We have a 3 period binomial tree with values:
59.65 (C33 = 7.65)
56.24 (C22 = ?)
53.03 53.03 (C32 = 1.03)
50 50 (C21 = ?)
47.14 47.14 (C31 = 0)
44.45 (C20 = ?)
41.91 (C30 = 0)
W want to calculate a European call option, no arbitrage, with properties K = 52, u = 1.0606, d = 1/u = 0.943, maturity in 9 weeks, r = 0.001 per week.

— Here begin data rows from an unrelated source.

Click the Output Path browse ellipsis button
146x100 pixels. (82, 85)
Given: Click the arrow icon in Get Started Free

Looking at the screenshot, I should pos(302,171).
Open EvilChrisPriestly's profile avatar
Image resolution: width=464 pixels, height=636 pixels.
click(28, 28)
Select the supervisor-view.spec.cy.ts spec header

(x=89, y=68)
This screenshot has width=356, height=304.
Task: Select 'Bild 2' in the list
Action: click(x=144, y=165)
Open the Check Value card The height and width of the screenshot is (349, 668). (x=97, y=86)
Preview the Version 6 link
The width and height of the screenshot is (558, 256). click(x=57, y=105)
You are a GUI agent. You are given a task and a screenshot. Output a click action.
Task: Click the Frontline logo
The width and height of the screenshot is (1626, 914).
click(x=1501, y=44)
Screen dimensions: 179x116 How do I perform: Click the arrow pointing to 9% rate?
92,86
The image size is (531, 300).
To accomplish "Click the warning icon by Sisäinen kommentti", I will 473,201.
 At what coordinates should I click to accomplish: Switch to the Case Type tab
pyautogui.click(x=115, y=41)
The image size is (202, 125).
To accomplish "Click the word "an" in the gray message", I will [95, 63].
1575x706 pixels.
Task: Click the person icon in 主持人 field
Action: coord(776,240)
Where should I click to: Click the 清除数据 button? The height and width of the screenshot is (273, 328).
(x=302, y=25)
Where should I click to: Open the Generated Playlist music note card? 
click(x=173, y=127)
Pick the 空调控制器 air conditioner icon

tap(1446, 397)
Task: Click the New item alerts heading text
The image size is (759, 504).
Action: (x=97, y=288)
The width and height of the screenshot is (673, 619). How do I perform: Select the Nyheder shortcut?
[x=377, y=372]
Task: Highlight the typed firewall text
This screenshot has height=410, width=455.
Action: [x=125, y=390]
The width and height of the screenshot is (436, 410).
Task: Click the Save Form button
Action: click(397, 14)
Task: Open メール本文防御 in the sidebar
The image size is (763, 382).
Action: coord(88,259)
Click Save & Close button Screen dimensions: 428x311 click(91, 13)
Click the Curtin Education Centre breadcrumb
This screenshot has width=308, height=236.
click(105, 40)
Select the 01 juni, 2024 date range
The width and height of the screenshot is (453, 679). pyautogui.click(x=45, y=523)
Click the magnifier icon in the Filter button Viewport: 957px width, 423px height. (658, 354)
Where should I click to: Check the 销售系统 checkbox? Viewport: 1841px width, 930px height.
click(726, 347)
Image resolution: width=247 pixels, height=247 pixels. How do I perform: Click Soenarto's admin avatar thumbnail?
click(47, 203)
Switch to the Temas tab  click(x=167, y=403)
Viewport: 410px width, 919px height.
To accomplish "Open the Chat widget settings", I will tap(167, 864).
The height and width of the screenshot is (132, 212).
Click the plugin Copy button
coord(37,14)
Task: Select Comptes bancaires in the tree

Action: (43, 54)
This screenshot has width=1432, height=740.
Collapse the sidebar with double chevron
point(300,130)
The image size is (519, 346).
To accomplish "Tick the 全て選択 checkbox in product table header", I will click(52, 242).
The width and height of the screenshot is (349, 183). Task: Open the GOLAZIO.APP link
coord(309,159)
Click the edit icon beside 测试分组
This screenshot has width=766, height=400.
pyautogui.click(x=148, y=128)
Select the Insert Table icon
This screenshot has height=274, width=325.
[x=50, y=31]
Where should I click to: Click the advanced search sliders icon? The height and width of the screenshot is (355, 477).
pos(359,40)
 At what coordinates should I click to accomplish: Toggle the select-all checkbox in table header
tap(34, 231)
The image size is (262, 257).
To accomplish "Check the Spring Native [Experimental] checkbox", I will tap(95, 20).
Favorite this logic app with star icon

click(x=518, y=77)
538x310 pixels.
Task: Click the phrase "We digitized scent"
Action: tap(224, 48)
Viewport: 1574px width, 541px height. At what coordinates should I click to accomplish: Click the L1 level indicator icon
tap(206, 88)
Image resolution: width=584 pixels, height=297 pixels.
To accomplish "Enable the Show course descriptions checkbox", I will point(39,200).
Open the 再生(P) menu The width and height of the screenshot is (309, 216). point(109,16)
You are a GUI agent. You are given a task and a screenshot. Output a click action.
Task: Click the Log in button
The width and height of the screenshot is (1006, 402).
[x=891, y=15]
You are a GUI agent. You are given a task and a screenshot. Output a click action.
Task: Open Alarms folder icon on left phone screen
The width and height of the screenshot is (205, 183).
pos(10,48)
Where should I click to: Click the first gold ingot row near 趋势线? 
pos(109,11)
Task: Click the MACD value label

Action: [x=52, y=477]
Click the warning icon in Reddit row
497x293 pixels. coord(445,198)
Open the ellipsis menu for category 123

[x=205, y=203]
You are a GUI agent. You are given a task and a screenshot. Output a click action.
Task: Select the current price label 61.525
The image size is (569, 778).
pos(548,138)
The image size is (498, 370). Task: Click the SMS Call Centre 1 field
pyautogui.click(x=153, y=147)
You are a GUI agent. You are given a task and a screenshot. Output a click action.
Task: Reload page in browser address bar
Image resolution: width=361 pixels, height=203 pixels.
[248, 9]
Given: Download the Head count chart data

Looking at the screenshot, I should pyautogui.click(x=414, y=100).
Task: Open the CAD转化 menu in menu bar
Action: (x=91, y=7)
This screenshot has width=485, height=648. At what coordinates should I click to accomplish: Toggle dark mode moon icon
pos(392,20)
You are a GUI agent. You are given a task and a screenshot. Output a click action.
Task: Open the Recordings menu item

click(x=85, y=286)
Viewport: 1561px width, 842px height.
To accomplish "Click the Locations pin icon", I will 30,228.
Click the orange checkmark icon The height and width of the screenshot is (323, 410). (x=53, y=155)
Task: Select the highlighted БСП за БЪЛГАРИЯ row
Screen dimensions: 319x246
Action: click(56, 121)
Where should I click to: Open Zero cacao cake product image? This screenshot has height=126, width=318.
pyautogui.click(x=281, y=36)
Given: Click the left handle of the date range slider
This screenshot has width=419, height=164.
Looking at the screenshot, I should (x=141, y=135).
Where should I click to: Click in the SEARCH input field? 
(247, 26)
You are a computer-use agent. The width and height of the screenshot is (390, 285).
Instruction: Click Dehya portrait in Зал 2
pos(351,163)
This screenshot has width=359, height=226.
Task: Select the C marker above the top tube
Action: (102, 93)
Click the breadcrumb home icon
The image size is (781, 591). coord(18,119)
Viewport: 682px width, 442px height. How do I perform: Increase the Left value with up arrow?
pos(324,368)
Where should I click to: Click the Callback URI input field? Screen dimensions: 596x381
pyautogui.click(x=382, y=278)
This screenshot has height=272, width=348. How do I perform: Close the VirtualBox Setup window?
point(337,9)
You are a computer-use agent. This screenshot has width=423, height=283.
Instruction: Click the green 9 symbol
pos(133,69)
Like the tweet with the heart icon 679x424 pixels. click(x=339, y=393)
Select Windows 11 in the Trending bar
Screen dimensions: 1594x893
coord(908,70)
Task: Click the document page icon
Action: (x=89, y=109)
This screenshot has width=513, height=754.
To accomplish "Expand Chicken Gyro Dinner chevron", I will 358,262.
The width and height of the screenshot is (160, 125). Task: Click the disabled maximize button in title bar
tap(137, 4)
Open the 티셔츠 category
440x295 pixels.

The value for a call option is given by $max[S_t -K, 0]$. We can calculate $C_2^{2}$ given the risk neutral formula from the literature (Bjork 3ed, 2.1.4):
$C_2^{2} = \frac{1}{1+R} (q*C_3^{3} + (1-q)*C_3^{2})$, $\frac{1}{1+R}$, given by Bjork Proposition 2.6, but as we have multiple nodes I assume we need to discount it, which gives the formula $e^{r-(T-t)}= e^{0.053348-(9/52)} = 1.009276$
$R = 1.001^{52} = 5.3348pct = 0.053348 ,$
$q = \frac{(1+R)-d}{u-d} = \frac{1.009276 - 0.943}{1.0606 - 0.943} = 0.5636$, if we then plug the values into the formula:
$C_2^{2} = \frac{1}{1+R} (q*C_3^{3} + (1-q)*C_3^{2}) = 1.009276*(0.5636*7.65 + 0.4363*1.03) = 4.8051$,
My questions are:
a) is the value of $C_2^{2}$ correct?
b) is there a faster way to calculate the option value of the tree because this takes a lot of time (yes you can write a program but I am following the theory and I believe I have to learn it by hand as well).